I was never a big King reader, back in the day: the day being the 80s, when his star was first really rising. It was a red star, garish, with a long comet's tail made up of lurid book covers. When it shone on you, everything seemed to be covered with blood.
But he seemed to mellow. His last half dozen novels have their horrors - between them they feature multiple serial killers, a gang of child-molesting psychic vampires, alien torturers, and a glimpse of the end of the world - but they are not in any real sense horror novels. If I had to pick one adjective to describe them collectively, I would be scratching my head over whether to go with "readable", "exciting", or "sweet".
Sweet? Seriously? Yes: the man who wrote Carrie, Pet Semetary and The Shining has become a charming avucular chap who beckons you in close and tells you the world has decent people in it. In books like 11.22.63, Joyland and Doctor Sleep, that essential underlying kindness matters far more than the dark narrative complexities woven over and through it.

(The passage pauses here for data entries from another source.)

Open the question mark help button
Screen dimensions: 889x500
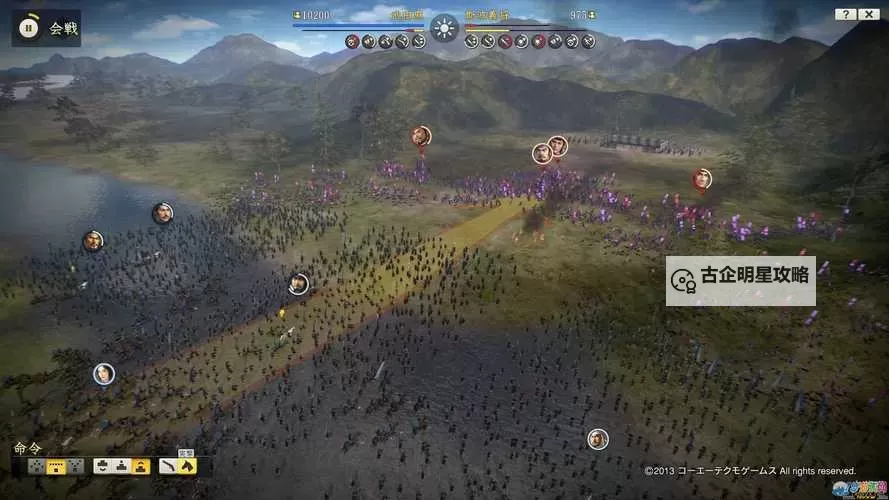click(845, 14)
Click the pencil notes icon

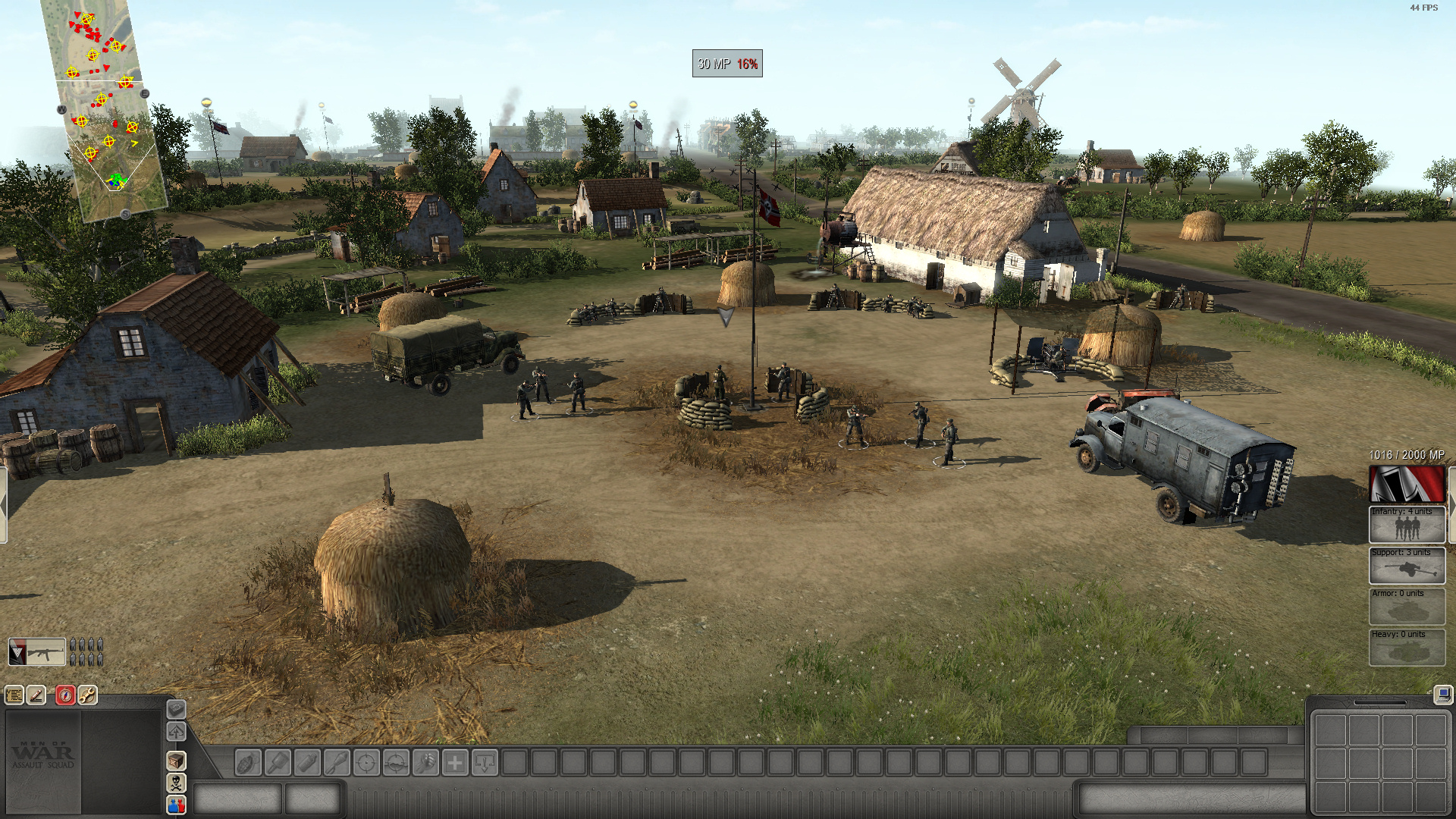tap(36, 695)
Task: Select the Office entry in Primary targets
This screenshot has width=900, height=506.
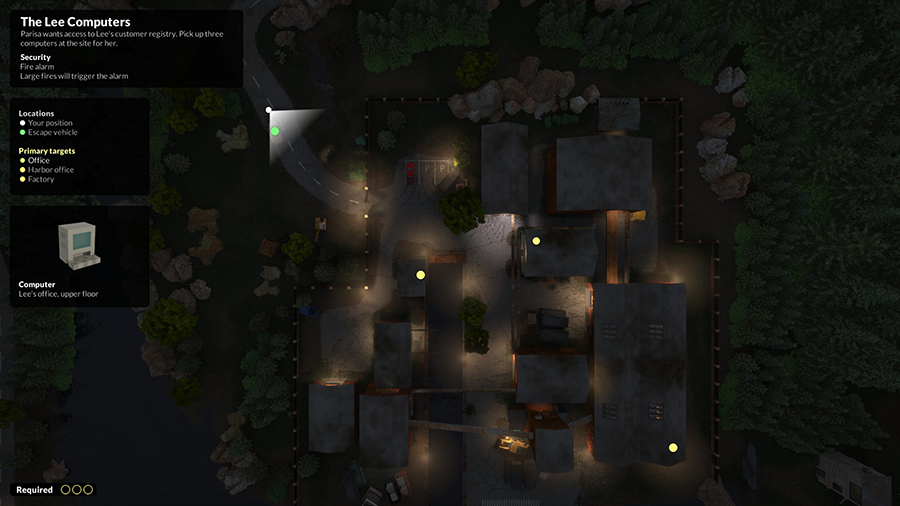Action: 38,161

These books lulled me into a dangerous trusting mood, for which I have now paid. Reading Revival was like sitting down comfortably next to dear old Uncle King and seeing his smile widen and split open into shark jaws. The Pet Semetary King is back.
This is a short book - I read it in one day - and for much of its length it simmers rather than boils. A young boy comes under the sway of a charismatic preacher. The preacher's wife and child die in an accident, and he sours. Years pass. Our young protagonist grows into a musician and develops a drug habit - the terrible power of addiction is one of the major through-lines of King's late work - and he meets the preacher again.
But the preacher, who was always brilliant, has become obsessed with curing incurable sicknesses. He is trying to unlock one of nature's hidden doors. Something is hiding on the other side. The book pushes you inexorably towards the moment when the door begins to open.
King's storytelling craft has only got better with age. There's a great deal of indirection in this novel, and a lot of the most important events are tucked away out of sight, referred to after the fact in a way which may frustrate some readers. I found it gave the book more weight, while also making it harder to predict its exact shape. The thing which is easy to predict from quite early on is that King is not in avuncular mode this time. Horrors aplenty are smeared all through the book. Horror. Fair warning.